Principal Promises King's Dominion Trip If Scores Improve
By Karen Vanegas
If sophomores do well on the District of Columbia Comprehensive Assessment System (DCCASS) test, Principal David Pinder has promised to shell out $13,000 to take them to King's Dominion. Pinder has offered to take most of the funds he would receive as a bonus to cover the cost.
This is the third year McKinley has taken the DCCAS. The first year, McKinley students took the Stanford 9 test, and 40% made proficiency. The following year, the DCCAS was introduced, and 50% in made proficiency; the next year, 60% made it.
These standardized tests are used to measure a school's Adequate Yearly Progress. (AYP.) AYP was created by the No Child Left Behind Act. Each state, including Washington, D.C, has developed and implemented measurements for determining whether its schools are making AYP.
Every year, McKinley has improved by 10%, which means we have reached AYP. Only four public high schools in Washington D.C out of sixteen have made it. Besides McKinley, Banneker, School Without Walls and Wilson made it.

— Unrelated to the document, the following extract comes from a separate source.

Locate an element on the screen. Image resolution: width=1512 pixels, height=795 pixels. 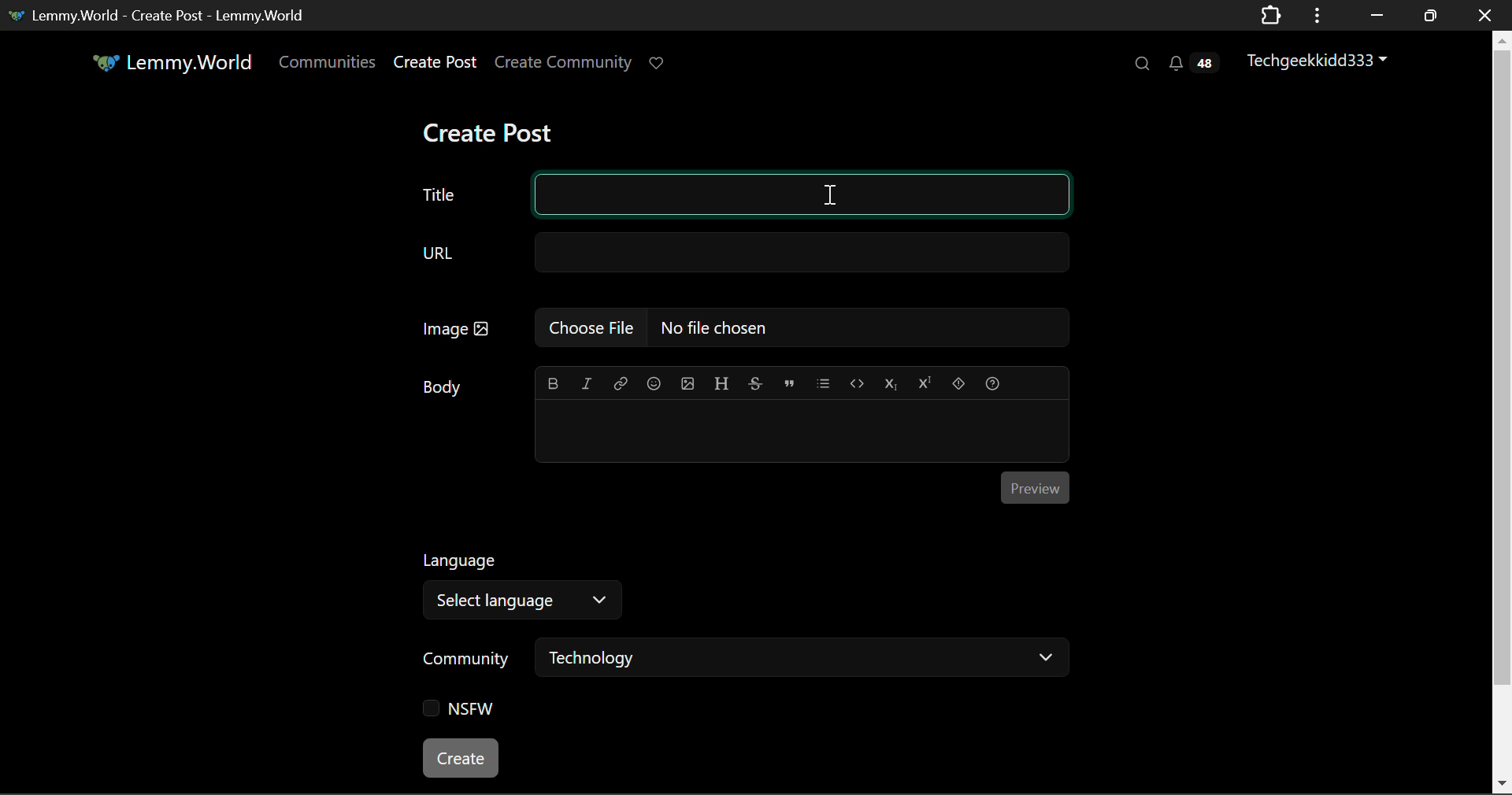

Schools who make AYP receive budget funds and even salary bonuses for the school's staff. Bill and Melinda Gates Foundation's incentive agreement is if a school's standardize test scores rise by 20%, the school's employees will receive a bonus. The principal will receive a $10 thousand bonus, the vice principals $9 thousand, teachers $8 thousand, clerks $4 thousand and the custodial staff $2 thousand.
"I will give the sophomores as an incentive a trip to Kings Dominion. This is not bribery. It's an incentive. If you accomplish this, I will give you this," said Principal Pinder.

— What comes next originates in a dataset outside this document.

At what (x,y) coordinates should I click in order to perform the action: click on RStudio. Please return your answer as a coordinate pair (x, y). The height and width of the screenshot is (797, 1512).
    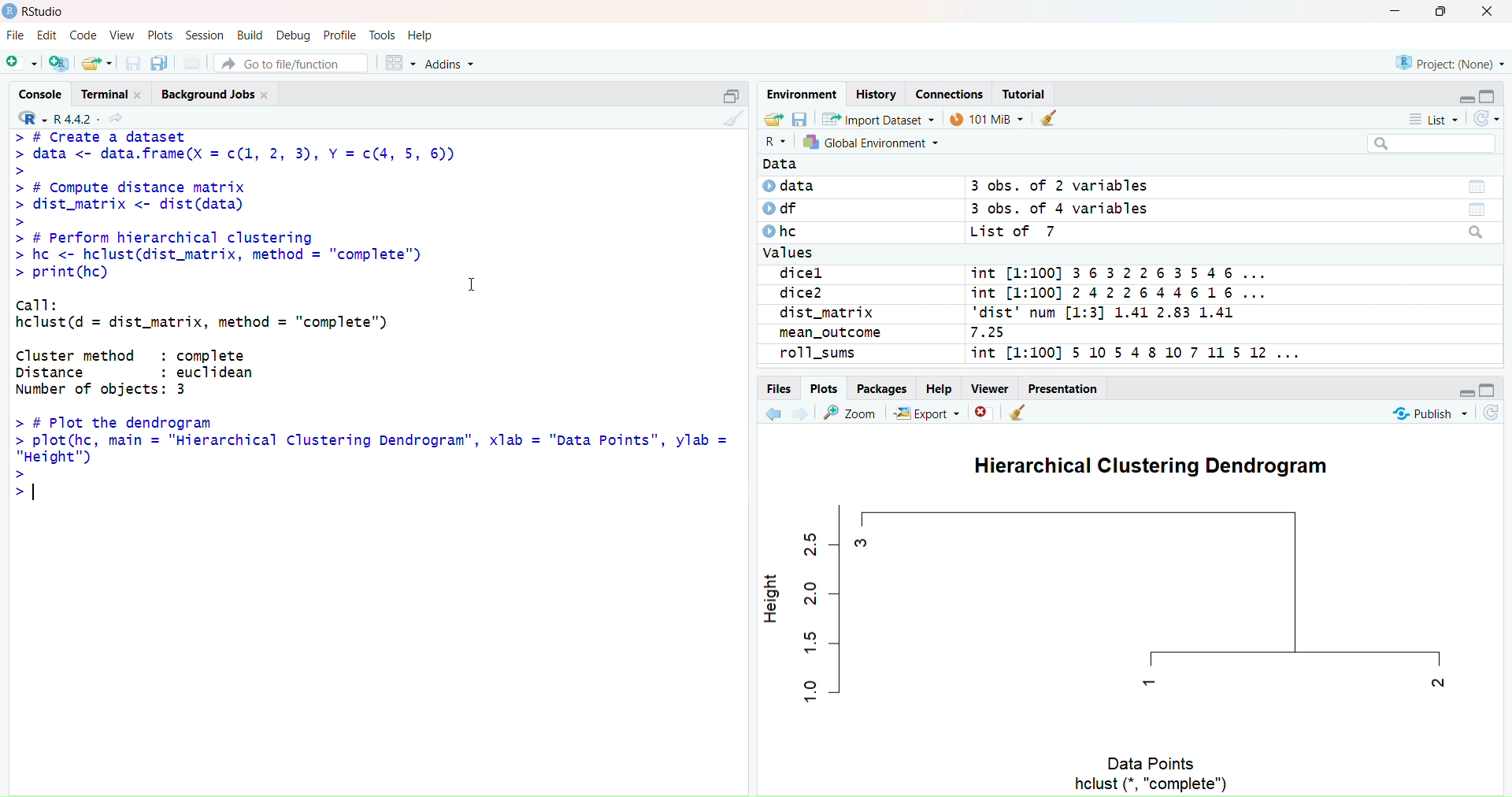
    Looking at the image, I should click on (39, 13).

The definition of incentive is a reward offered for increased productivity. Bribery: is anything given or serving to persuade. There are differing opinions about which this really is.
"It takes hard work to do something well. Rewards should be given," said Larry Payne 10th grader who took the DCCAS this year.

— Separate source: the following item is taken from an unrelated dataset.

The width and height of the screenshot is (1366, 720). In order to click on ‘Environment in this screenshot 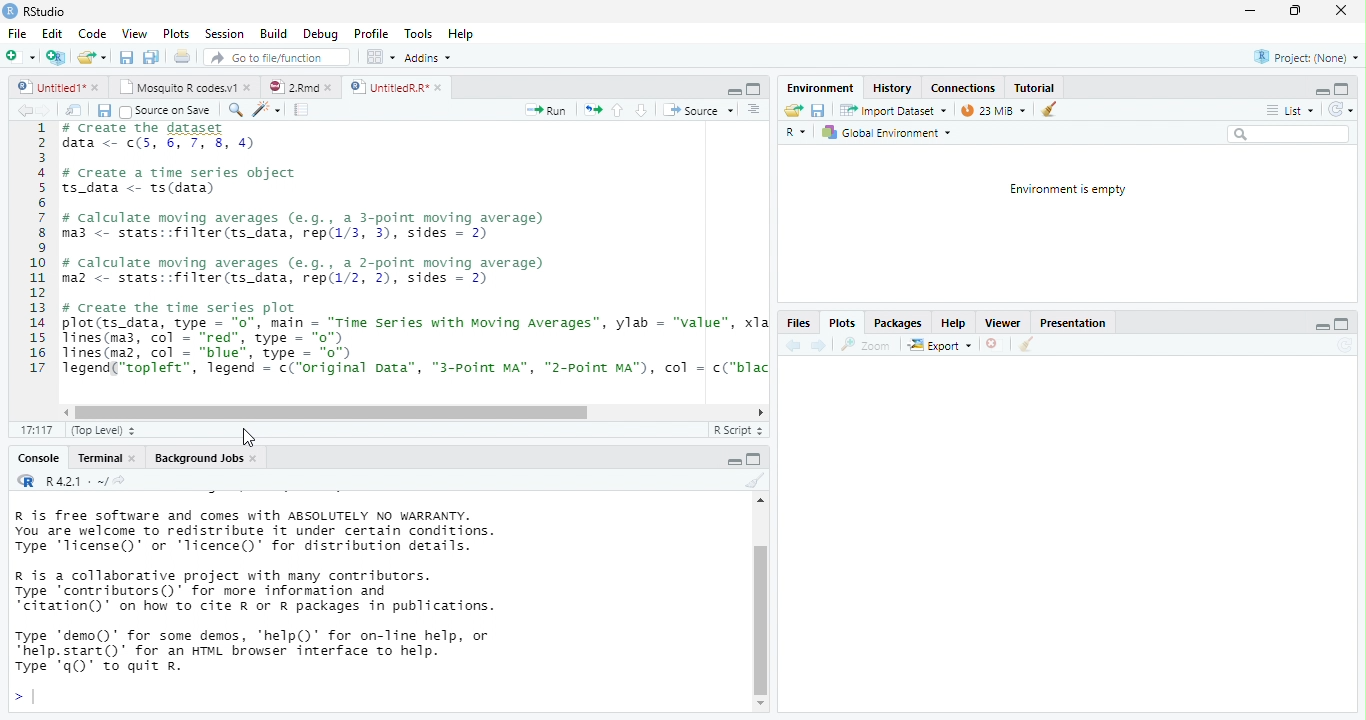, I will do `click(819, 88)`.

"If they start giving rewards, rewards will be the only motivation. If you go by just bribery, then you never have an actual purpose to do well. Making sure we have a good education is a better reward," said 10th grader Samantha Bernola.
It's a trend that been set that's happening all over the country. In New York City, students are eligible to win up to $500 for improving their scores.
Not all teachers agree that taking kids to amusement park is a good idea.
"Rewards should go directly to education," said Mr Kass math teacher.
Ms. Woolfolk, Spanish teacher, thinks the King's Dominion trip is a good idea.
"It's hard to for students to focus in standardize exams. They are not part of their grade, so they have no motivation. This is a problem because DCCAS directly affects the entire school," she said.